**TEXT**
You've been sold a vast amount of nonsense about what the terrorist attacks of Sept. 11 really meant. That is to say, why they happened, what caused them, how we should have reacted, and what really changed.

Like most empires in decline, we increasingly love anniversaries. This was the fifth, and unless you've been in a mineshaft in the Malagasy Republic, you can't help but have noticed that our politicians and media have been indulging in an orgy of wallowing in the memories of Sept. 11, 2001.

Every last relative of every last victim spent the week in grave danger of being dragged before some camera. Dubya desperately seized the opportunity to try to restore his plummeting popularity, visiting crash sites, wrapping himself in the flag, hoping people overlook the fact that he never managed to deliver on his promise to bring Osama bin Laden to justice.

**WHAT YOU SHOULD DO**
Reproduce the commentary on the fifth anniversary of the Sept. 11 attacks in full, word for word.

**RECORD EXTRACTS**
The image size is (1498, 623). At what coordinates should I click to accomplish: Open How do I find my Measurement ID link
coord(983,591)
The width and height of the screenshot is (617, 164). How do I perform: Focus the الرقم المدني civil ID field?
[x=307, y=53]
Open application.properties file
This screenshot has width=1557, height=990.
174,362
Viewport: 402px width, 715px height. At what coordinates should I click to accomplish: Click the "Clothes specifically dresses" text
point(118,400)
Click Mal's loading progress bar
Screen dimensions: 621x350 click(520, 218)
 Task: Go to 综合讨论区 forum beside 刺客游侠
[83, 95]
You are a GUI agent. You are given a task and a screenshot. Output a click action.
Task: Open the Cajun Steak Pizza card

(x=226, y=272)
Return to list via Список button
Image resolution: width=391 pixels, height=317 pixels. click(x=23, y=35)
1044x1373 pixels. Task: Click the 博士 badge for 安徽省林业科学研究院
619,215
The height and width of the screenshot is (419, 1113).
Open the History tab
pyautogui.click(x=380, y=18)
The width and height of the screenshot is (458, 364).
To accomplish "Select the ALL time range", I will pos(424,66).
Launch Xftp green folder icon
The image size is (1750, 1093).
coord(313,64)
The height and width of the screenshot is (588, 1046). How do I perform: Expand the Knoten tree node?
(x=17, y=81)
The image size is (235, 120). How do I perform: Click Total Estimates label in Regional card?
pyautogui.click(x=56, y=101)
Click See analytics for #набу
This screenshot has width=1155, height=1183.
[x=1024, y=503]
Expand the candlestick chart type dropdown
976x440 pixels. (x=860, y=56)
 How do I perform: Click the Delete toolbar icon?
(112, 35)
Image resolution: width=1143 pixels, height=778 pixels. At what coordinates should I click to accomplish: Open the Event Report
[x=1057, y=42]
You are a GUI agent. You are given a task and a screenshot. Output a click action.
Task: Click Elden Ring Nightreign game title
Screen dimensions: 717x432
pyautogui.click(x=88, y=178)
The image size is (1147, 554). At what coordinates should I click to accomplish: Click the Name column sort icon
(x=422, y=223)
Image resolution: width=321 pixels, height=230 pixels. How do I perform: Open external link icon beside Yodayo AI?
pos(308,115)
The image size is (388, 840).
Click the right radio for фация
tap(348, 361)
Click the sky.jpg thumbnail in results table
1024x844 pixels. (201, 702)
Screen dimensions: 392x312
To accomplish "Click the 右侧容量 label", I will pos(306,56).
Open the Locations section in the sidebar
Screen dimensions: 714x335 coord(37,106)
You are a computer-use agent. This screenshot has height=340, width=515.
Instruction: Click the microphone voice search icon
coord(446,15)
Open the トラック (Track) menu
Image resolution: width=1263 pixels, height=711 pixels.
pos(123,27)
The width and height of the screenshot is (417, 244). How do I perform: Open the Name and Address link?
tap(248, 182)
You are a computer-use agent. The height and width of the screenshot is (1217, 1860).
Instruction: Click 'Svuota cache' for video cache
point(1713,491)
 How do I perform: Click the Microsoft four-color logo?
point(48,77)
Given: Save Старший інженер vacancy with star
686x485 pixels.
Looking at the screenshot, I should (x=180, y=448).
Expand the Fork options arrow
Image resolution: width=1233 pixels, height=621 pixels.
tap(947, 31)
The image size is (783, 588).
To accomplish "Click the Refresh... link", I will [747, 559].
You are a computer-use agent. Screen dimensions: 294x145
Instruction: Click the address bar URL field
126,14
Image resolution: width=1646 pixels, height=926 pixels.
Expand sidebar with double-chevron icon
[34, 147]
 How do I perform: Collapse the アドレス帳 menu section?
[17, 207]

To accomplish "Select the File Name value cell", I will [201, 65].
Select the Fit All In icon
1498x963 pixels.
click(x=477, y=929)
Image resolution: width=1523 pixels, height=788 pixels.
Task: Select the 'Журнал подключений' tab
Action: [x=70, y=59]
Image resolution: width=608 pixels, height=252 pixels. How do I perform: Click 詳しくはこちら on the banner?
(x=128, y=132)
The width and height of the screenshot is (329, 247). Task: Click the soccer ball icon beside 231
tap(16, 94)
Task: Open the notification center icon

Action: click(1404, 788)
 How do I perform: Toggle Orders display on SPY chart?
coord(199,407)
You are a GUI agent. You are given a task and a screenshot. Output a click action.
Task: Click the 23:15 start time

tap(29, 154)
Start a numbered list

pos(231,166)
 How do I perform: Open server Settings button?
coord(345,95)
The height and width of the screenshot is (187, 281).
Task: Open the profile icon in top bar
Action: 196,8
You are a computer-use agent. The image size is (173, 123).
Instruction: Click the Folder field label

**ANSWER**
You've been sold a vast amount of nonsense about what the terrorist attacks of Sept. 11 really meant. That is to say, why they happened, what caused them, how we should have reacted, and what really changed.

Like most empires in decline, we increasingly love anniversaries. This was the fifth, and unless you've been in a mineshaft in the Malagasy Republic, you can't help but have noticed that our politicians and media have been indulging in an orgy of wallowing in the memories of Sept. 11, 2001.

Every last relative of every last victim spent the week in grave danger of being dragged before some camera. Dubya desperately seized the opportunity to try to restore his plummeting popularity, visiting crash sites, wrapping himself in the flag, hoping people overlook the fact that he never managed to deliver on his promise to bring Osama bin Laden to justice.